[Collection entries]
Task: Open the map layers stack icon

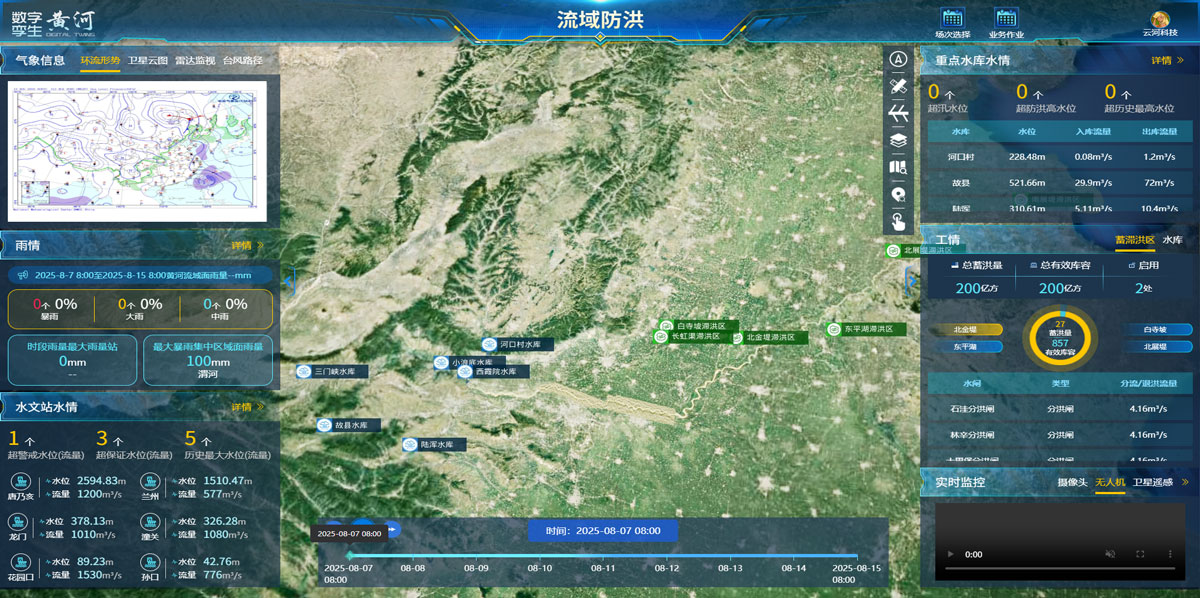Action: [x=898, y=140]
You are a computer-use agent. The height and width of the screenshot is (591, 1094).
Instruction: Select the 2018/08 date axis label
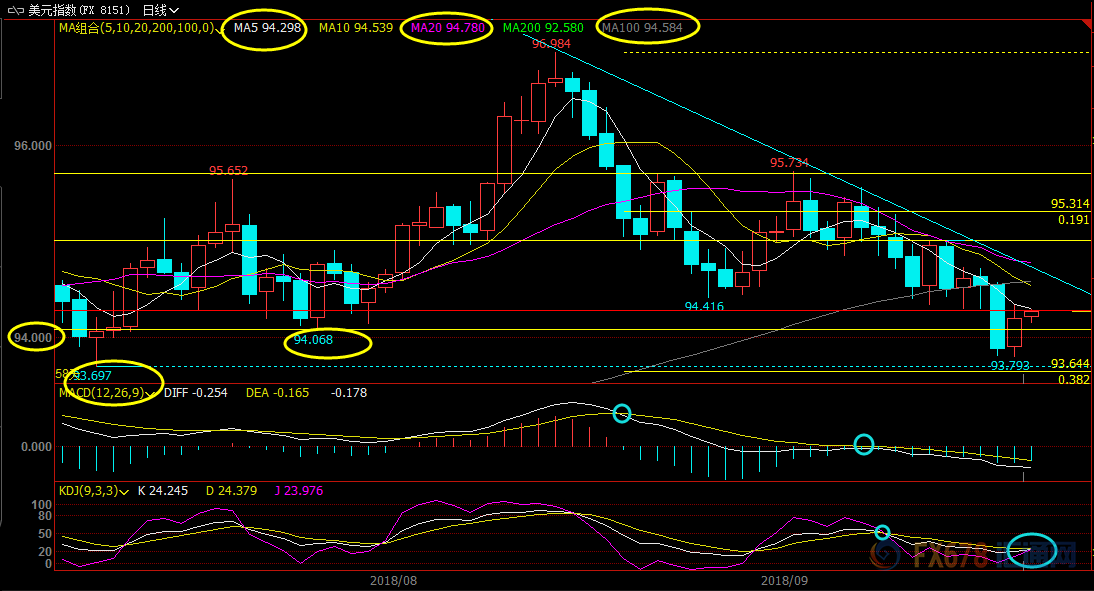coord(393,580)
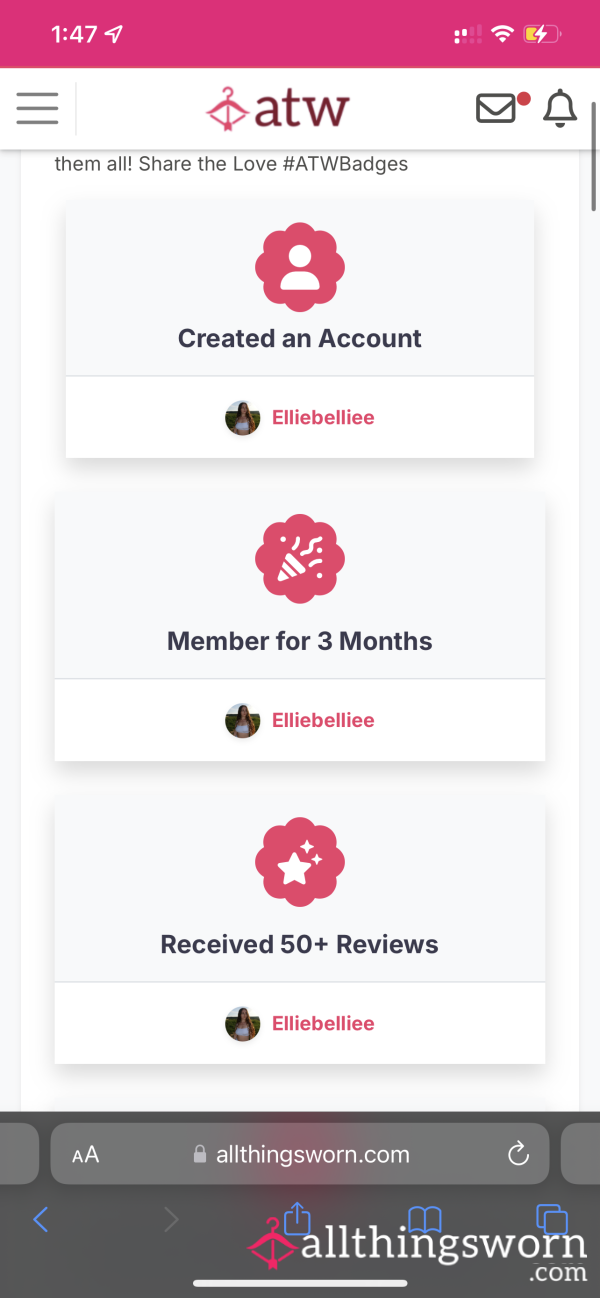Tap the allthingsworn.com address bar

[x=300, y=1154]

§ Brief: Transcribe each record exactly as it stands, setting aside any pictures.

§ Written reply:
Task: Open the map layers stack icon

Action: [x=898, y=140]
You are a computer-use agent. The height and width of the screenshot is (591, 1094).
Instruction: Select the 2018/08 date axis label
coord(393,580)
Tap the allthingsworn.com address bar

[x=300, y=1154]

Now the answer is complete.